Renee Cordrey, PT, PhD(c), MSPT, MPH, CWS , The George Washington University, Visiting Professor, Washington, DC
Our patients come to us from a wide variety of cultural backgrounds which may be very different from our own.  It might be automatic to think of another culture’s way of doing things as wrong, or expect someone else to respond as we would.   These distinctions may become barriers to communication, disrupt patient scheduling, and inhibit treatment.  However, awareness of, and sensitivity to, these differences can allow for a productive, effective professional relationship, resulting in the desired outcomes.  Further, interacting with people different than oneself can be a stimulating, enlightening, and engaging experience.

Some cultures are very individualistic, in which a person acts independently, and is judged by what he is able to achieve.  Other cultures are more collectivistic, in which the family or community is the primary unit, not the individual, with decisions made as a group.  Even within a country, there are many cultures, influenced by region, heritage, and economic status.

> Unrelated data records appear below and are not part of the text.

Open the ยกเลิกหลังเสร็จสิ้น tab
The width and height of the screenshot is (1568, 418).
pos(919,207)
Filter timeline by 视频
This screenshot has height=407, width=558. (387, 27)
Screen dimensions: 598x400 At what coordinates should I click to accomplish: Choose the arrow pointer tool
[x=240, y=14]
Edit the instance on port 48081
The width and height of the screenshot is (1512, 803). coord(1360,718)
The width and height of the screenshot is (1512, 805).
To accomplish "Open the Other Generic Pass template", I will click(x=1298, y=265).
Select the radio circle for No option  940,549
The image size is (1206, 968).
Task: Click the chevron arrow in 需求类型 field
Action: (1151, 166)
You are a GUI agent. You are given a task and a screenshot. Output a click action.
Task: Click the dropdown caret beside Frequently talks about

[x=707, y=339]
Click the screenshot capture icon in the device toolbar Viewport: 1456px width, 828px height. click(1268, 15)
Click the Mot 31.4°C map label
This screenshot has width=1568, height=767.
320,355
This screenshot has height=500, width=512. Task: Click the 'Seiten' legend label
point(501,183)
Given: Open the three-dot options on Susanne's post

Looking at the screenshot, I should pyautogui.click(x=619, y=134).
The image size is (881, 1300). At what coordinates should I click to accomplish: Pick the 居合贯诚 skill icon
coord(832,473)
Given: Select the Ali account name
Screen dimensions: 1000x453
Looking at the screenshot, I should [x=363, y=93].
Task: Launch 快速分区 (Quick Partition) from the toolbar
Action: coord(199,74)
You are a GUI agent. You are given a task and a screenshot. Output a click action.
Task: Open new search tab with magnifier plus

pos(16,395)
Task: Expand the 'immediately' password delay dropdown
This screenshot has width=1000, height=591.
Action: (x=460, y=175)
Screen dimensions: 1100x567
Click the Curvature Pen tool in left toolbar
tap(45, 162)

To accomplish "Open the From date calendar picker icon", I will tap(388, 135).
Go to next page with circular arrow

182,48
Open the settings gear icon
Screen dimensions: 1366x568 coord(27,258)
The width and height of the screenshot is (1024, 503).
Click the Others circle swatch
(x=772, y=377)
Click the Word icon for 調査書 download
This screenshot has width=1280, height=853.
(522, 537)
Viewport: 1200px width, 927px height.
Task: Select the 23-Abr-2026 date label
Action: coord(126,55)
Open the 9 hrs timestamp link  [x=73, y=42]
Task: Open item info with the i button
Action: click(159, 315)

Other cultural characteristics may influence patient care delivery.  Gender preferences may be very important.  The concept of time may be fluid or rigid, affecting adherence to scheduled appointments.  The use of traditional treatments must be considered due to potential interactions, positively or negatively, with the prescribed plan of care.  Some treatments may not be consistent with the patient’s religion or culture.  Even something as simple as the greeting before beginning work may set different tones.  Reporting pain and other symptoms is influenced by cultural expectations.  These factors, combined with differing communication styles, could affect obtaining consent for care.  A provider must also realize that her own culture will be seen as foreign and may not be understood. 

This poster will use cases to describe situations in which cultural differences had the potential to impede care, and ways to accommodate them in order to improve patient care.